Arm Holdings has manufactured its first proprietary central processing unit specifically for Meta’s artificial intelligence data centres, abandoning the licensing-only business model that has defined the British chip designer for more than three decades.
The company announced the AGI CPU—standing for Arm General Intelligence—will be deployed exclusively in Meta’s AI infrastructure, according to statements released by Arm and confirmed by multiple industry sources. This marks the first time Arm has moved beyond designing chip architectures for others to manufacture and sell, entering direct competition with its own licensees.
“This represents a fundamental recalibration of Arm’s position in the semiconductor value chain,” the company stated in its announcement. The chip is purpose-built for large language model training and inference workloads, addressing the specific computational demands of Meta’s AI systems including Llama models.
Strategic Implications
The move positions Arm directly against established AI chip suppliers including Nvidia, which currently dominates the data centre AI accelerator market with approximately 80% share, and AMD. More significantly, it places Arm in potential conflict with licensees such as Amazon Web Services, which manufactures its own Arm-based Graviton processors, and Microsoft, which has developed custom Arm chips for AI workloads.
Meta stands to gain reduced dependence on external chip suppliers and potentially lower costs through vertical integration. The social media company has invested heavily in AI infrastructure, with CEO Mark Zuckerberg stating in January that Meta would operate more than 350,000 Nvidia H100 GPUs by year-end, representing billions in capital expenditure.
For Arm, the shift opens a new revenue stream beyond licensing fees and royalties, though it risks alienating partners who may view the company as a competitor rather than neutral technology provider. Arm’s licensing business generated $1.68 billion in revenue for fiscal year 2024, with royalty income comprising a significant portion.
Technical Architecture
According to technical specifications released by Arm, the AGI CPU incorporates custom instruction sets optimised for transformer-based neural networks and includes dedicated silicon for matrix multiplication operations. The chip is manufactured using advanced process nodes, though Arm has not disclosed the specific fabrication partner or nanometre specification.
Industry analysts note that Arm’s energy-efficient architecture provides theoretical advantages for data centre deployment, where power consumption and cooling represent substantial operational costs. Data centres currently account for approximately 1-2% of global electricity consumption, with AI workloads driving increased demand.
Market Context
The announcement follows growing interest in custom silicon among major technology companies. Google has manufactured TPU (Tensor Processing Unit) chips since 2016, whilst Amazon, Microsoft, and Meta have all developed proprietary processors for specific workloads. This vertical integration trend reflects both the strategic importance of AI infrastructure and frustration with supply constraints and costs from traditional vendors.
Arm’s stock price rose 4.2% following the announcement, suggesting investor confidence in the strategic pivot.
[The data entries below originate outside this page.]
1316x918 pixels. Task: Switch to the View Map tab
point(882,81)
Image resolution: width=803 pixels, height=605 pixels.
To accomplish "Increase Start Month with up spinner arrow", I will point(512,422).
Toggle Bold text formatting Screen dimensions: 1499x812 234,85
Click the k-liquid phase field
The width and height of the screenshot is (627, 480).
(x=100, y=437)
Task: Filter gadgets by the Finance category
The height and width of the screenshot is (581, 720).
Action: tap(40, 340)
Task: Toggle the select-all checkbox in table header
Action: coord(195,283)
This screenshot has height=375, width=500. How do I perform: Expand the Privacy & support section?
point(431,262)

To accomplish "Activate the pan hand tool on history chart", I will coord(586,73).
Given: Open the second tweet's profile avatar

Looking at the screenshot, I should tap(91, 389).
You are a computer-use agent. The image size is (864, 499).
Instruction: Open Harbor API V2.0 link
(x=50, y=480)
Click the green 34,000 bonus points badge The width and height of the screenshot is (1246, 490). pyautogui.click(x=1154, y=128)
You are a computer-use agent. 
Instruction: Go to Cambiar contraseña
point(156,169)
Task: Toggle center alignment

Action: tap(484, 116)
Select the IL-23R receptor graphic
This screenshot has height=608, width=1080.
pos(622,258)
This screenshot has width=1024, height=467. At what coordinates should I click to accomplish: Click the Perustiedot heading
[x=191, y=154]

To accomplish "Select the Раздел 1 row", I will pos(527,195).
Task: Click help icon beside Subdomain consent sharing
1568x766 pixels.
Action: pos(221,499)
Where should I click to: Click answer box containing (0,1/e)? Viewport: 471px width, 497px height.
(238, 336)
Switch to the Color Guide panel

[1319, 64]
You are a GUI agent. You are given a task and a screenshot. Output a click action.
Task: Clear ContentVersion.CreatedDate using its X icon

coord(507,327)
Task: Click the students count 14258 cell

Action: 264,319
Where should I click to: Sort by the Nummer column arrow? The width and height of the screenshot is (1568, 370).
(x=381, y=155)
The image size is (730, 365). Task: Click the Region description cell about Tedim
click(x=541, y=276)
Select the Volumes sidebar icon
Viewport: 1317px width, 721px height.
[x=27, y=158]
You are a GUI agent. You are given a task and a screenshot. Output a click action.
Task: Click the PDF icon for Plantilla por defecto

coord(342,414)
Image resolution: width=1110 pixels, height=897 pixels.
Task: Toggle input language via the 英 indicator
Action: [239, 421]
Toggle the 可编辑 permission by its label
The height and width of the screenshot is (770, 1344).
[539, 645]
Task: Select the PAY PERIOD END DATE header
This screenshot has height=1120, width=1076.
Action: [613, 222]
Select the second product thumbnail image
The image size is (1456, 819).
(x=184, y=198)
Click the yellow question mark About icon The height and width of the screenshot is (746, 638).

However, semiconductor industry observers have raised questions about manufacturing scale, supply chain management, and whether Arm possesses the operational capabilities required for chip production and distribution.
Industry Response
Nvidia declined to comment specifically on Arm’s announcement but emphasised its “comprehensive platform approach” combining hardware, software, and networking. Intel, which competes in the data centre CPU market, noted that “customer choice and open ecosystems remain paramount” in a brief statement.
The development warrants close monitoring of Arm’s relationships with existing licensees, particularly those developing competing AI chips. Whether other hyperscale cloud providers follow Meta in adopting Arm-manufactured silicon, and how this affects Arm’s licensing revenue, will determine whether this strategic shift succeeds or undermines the company’s core business model.